Casper-based Nerd Gas ditched a plan to build a $1.7 billion plant near Lake DeSmet that would convert both coal and natural gas to fuels.
The company is now looking for a site for a smaller $700 million to $1 billion plant that would convert only natural gas to 10,000 to 15,000 barrels of gasoline a day.
Nerd Gas was concerned it would be too difficult to get the water rights it needed for a plant that would use coal, and decided a less expensive plant that only converted natural gas would be easier to finance and permit.
“We think the challenges from a coal project are significantly larger than what we want to tackle at this time,” Nerd Gas Senior Vice President Cary Brus said.
The company is eyeing three possible locations in southeast, central and southwest Wyoming, he said.
Elsewhere in the U.S., Baard Energy, a Vancouver, Wash.-based company, is proposing a $3.5 billion plant south of Youngstown, Ohio, this year.
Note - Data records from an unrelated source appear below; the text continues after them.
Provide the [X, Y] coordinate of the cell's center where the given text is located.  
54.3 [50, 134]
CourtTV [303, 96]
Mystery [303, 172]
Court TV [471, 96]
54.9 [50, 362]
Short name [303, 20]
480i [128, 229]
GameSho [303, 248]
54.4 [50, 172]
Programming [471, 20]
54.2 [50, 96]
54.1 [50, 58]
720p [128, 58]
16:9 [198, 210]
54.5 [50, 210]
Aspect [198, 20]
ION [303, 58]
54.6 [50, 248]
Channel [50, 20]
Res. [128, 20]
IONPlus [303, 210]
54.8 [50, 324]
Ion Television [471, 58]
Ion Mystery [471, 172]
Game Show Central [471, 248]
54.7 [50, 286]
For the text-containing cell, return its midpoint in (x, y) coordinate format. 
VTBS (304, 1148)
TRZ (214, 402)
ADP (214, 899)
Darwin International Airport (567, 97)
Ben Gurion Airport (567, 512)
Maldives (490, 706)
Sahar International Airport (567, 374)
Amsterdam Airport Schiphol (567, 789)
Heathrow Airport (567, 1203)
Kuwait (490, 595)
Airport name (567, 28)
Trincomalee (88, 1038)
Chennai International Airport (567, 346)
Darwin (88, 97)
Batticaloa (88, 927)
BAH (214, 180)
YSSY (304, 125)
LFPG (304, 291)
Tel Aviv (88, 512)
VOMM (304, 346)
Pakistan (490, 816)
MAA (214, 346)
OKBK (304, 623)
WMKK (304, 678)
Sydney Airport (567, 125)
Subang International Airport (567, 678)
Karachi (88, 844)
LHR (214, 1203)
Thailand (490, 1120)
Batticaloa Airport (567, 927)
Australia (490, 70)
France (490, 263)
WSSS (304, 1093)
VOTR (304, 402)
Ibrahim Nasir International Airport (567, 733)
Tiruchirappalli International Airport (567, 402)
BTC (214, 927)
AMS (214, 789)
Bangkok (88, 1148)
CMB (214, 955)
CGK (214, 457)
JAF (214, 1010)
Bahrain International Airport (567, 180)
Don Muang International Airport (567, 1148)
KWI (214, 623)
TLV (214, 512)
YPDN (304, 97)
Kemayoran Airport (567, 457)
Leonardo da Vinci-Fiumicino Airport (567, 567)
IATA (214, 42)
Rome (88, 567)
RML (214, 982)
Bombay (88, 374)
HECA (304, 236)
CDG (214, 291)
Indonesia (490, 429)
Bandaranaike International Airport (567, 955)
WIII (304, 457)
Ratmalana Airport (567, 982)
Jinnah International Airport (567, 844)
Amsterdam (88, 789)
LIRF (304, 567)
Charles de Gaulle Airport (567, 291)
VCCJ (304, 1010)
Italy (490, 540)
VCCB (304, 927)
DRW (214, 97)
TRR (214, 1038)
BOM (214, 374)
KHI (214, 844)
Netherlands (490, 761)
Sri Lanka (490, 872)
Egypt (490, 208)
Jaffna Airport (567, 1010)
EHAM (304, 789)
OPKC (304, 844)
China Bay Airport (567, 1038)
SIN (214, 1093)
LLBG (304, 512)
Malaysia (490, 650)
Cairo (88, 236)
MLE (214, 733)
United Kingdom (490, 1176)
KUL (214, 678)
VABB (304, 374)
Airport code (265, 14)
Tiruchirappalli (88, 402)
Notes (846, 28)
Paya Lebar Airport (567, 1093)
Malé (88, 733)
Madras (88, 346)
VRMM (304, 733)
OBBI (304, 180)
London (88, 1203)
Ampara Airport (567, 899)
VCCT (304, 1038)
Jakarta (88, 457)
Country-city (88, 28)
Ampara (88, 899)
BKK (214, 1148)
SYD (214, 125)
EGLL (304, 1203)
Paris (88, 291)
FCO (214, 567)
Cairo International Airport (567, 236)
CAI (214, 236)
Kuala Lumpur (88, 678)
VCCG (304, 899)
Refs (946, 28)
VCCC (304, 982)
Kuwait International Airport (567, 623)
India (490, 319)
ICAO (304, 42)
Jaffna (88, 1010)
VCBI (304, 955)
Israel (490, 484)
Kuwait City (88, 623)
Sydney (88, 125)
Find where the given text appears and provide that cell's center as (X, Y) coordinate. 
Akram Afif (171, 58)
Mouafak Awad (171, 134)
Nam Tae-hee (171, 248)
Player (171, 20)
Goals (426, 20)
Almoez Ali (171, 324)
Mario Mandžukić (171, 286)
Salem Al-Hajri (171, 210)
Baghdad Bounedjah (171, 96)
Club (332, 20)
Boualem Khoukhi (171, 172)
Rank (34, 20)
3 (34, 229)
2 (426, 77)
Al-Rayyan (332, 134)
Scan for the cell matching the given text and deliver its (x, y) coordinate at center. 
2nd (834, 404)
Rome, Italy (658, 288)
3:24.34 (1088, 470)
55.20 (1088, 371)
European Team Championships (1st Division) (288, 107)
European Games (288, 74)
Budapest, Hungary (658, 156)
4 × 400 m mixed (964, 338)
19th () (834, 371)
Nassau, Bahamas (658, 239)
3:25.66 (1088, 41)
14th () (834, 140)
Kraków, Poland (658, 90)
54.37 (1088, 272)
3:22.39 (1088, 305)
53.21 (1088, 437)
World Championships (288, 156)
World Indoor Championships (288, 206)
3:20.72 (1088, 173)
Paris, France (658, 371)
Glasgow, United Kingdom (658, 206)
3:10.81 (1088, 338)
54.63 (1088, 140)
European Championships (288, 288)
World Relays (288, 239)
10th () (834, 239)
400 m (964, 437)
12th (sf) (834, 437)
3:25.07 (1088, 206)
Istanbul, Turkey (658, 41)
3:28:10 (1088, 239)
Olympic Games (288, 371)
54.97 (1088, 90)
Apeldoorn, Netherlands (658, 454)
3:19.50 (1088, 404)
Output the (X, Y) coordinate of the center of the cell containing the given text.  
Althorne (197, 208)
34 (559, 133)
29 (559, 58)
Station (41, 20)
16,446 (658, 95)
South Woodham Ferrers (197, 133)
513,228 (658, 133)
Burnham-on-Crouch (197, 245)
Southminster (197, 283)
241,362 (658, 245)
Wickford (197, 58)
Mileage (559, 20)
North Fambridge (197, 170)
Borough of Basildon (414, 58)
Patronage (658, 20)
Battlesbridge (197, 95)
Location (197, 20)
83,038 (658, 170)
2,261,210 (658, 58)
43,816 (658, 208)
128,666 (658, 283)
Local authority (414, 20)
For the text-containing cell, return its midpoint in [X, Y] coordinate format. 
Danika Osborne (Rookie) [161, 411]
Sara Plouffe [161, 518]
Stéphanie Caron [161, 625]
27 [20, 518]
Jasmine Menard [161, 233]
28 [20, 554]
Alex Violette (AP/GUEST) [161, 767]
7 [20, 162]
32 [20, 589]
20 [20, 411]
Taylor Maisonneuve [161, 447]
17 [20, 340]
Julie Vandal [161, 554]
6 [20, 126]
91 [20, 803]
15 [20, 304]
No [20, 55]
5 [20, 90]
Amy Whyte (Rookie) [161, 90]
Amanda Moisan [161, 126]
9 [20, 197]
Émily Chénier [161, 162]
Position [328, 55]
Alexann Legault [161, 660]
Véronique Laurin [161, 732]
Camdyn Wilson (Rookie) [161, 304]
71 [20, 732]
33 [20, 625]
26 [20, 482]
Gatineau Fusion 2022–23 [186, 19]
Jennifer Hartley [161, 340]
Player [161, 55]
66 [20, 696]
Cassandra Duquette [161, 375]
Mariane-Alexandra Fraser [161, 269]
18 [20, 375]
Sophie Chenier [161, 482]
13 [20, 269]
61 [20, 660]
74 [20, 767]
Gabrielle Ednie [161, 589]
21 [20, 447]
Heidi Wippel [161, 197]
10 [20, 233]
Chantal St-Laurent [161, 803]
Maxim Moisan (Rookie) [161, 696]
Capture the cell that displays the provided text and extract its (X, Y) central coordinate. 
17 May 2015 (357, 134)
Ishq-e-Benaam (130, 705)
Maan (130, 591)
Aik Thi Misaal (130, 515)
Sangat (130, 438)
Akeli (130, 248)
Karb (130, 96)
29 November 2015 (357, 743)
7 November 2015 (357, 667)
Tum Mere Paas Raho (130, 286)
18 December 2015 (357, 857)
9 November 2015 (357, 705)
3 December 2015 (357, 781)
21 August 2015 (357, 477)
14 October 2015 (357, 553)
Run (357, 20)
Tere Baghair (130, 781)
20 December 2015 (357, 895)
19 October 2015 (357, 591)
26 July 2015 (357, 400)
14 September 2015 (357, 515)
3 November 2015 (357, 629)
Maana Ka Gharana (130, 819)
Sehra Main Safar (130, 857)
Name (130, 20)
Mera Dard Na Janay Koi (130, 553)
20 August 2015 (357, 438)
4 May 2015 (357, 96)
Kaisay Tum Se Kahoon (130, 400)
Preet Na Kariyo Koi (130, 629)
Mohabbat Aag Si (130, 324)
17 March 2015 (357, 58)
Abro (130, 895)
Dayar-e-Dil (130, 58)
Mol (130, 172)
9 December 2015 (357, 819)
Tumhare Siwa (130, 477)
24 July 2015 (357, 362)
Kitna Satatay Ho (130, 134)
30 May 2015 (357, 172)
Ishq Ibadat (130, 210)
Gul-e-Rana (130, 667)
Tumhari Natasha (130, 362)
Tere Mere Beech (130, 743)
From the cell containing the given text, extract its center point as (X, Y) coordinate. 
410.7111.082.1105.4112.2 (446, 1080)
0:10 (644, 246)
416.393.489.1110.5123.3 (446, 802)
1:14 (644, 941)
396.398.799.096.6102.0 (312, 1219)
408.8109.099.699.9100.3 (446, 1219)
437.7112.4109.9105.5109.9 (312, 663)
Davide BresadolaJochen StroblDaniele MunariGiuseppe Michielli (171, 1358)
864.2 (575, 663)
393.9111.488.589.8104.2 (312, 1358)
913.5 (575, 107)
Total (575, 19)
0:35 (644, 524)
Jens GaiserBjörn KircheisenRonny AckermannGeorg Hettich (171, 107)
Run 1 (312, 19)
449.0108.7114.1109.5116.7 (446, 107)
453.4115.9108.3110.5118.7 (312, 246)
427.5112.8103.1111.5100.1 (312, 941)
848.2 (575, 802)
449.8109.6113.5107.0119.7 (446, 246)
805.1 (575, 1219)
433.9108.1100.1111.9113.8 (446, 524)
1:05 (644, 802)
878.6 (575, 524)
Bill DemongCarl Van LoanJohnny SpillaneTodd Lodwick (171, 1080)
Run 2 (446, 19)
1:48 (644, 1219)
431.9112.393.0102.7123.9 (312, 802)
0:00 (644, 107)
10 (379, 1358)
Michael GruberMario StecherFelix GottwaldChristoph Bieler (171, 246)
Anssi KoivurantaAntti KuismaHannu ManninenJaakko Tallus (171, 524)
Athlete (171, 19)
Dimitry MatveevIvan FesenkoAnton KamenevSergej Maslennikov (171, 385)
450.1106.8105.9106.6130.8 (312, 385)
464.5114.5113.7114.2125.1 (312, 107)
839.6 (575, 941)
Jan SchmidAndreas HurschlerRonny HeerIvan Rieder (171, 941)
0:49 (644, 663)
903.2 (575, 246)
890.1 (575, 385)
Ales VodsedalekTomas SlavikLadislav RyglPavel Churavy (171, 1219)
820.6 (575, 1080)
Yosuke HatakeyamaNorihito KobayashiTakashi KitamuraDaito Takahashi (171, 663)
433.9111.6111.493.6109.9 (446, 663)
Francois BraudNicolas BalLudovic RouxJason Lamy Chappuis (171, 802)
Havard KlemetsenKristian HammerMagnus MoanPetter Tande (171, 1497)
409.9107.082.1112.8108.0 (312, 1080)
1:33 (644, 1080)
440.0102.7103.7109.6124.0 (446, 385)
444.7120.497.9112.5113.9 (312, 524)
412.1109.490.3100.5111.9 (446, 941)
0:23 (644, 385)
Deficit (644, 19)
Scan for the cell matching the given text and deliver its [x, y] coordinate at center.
The plant would convert natural gas to 2.1 million gallons of jet and diesel fuel each day.
In October, the company announced it had decided to run the plant on natural gas instead of coal in a deal with environmental groups, which had pursued legal action against the company over concerns about mercury and other pollutants.
“The business case for natural gas is compelling,” Baard Energy Chief Executive John Baardson said in an interview with the Cleveland Plain Dealer. “And there is a fair amount of interest from financial people. We should be in construction by 2012.”